Picard explains that Tallinn “dies in every timeline,” but the one that just unfolded in Season 2 is the only one in which she meets the woman she protected for decades. Elnor? Well, since Rios decided to stay in the past when Q sent them all home, he had some spare energy with his dying gesture to revive him. The moment Rios returns them to is the one viewers left in Picard Season 2, Episode 1, "The Star Gazer." The Borg have arrived, and Picard is about to blow up the USS Stargazer to prevent them from taking the ship.

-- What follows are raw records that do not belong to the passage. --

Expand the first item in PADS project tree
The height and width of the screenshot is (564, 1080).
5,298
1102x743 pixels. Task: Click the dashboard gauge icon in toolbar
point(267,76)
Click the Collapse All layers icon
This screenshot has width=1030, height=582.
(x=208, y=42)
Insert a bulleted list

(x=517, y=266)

One difference this time is that Q's dealings with Dr. Soong freed Kore from him and gave her a life of her own. In their conversation, Picard asks Q if there is a matter of galactic import he’s needed for in the future. Q chastises him, asking if one life is not “enough” to justify saving it. But there is a bigger development at hand -- a trans-warp tube opens in the center of the galaxy. It’s much larger than any the Borg have ever used, and it's about to expend a massive amount of energy throughout the galaxy, killing trillions.

The Borq Queen is revealed to be not the original Queen but the object of her obsession Agnes Jurati, now fully integrated into the Collective but still herself. Jurati's Queen has a plan to “harmonize” the shield of the Starfleet and Borg ships in the area to absorb the energy from this trans-warp tube. Her plan works and also ends with the Borg -- the most hated and evil villains in the Star Trek franchise -- being given provisional Federation membership to help stand guard against this new, mysterious threat.

Q is the closest thing that Star Trek had to a god, and Star Trek: Picard Season 2 made it seem as if he was finally going to conquer time and space. However, the latter half of the season revealed the truth. He was helping Picard move forward in his life while also preparing him and his allies to save the galaxy. Not a bad last run for the mischievous antagonist -- something fans might even call heroic.

Star Trek: Picard Season 2 is now streaming on Paramount+.